What the exercise asks:
Return all lines of the listing below that carry the word "icon".
[Opening Material for the task section]
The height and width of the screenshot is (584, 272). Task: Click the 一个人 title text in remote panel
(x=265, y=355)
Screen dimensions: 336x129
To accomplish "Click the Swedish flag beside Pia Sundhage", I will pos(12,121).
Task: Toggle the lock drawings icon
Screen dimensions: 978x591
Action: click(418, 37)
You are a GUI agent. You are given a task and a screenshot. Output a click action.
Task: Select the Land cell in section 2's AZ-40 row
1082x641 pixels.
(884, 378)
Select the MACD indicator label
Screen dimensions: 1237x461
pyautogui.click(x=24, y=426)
[Closing Material for the task section]
[Opening Material for the task section]
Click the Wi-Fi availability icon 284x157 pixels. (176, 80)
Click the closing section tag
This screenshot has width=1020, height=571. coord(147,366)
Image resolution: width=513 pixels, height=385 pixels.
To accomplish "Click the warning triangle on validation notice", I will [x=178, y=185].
[Closing Material for the task section]
Exercise response:
Task: Toggle the lock drawings icon
Click the Wi-Fi availability icon 284x157 pixels. (176, 80)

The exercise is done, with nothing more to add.